# AIM OF THE TASK
Please tell how many of the lines below contain "agent", using only a number.

Top of AVAILABLE DATA

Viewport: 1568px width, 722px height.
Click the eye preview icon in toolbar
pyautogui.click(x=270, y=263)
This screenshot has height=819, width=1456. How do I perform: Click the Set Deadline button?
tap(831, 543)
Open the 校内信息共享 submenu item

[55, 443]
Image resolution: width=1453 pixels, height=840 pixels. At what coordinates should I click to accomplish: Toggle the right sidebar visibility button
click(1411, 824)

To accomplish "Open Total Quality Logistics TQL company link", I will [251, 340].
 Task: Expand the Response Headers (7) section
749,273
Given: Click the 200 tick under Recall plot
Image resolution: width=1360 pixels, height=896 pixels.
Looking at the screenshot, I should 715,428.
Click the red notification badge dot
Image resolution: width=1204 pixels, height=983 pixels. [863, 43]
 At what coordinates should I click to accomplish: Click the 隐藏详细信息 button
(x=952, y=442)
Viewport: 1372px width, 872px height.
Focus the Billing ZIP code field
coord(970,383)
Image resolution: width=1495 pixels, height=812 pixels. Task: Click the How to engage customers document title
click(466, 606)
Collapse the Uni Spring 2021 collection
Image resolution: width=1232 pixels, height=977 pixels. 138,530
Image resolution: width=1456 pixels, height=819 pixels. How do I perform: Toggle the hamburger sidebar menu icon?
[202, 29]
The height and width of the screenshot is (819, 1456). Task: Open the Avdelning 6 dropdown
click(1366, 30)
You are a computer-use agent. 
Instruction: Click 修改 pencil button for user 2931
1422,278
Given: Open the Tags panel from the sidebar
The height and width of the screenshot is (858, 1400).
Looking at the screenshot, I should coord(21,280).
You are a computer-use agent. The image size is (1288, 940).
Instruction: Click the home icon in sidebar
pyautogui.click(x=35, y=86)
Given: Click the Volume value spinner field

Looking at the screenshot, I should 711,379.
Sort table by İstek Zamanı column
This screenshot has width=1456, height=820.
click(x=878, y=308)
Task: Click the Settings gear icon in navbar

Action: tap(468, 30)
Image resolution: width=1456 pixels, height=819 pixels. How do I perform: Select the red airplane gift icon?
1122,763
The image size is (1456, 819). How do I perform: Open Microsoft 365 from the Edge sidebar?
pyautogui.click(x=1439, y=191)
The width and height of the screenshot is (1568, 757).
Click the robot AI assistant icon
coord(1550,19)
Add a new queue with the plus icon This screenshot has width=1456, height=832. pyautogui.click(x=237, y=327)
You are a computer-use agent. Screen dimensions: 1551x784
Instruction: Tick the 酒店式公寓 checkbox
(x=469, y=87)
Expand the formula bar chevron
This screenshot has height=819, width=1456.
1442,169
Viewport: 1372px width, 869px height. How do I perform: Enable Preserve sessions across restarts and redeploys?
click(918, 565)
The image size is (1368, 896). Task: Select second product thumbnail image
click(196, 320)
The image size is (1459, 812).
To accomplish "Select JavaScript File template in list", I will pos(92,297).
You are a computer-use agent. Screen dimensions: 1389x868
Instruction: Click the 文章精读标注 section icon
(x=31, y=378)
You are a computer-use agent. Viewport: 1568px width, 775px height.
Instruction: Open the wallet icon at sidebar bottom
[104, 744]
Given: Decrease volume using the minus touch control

Bottom of AVAILABLE DATA

# EXPECTED OUTPUT
5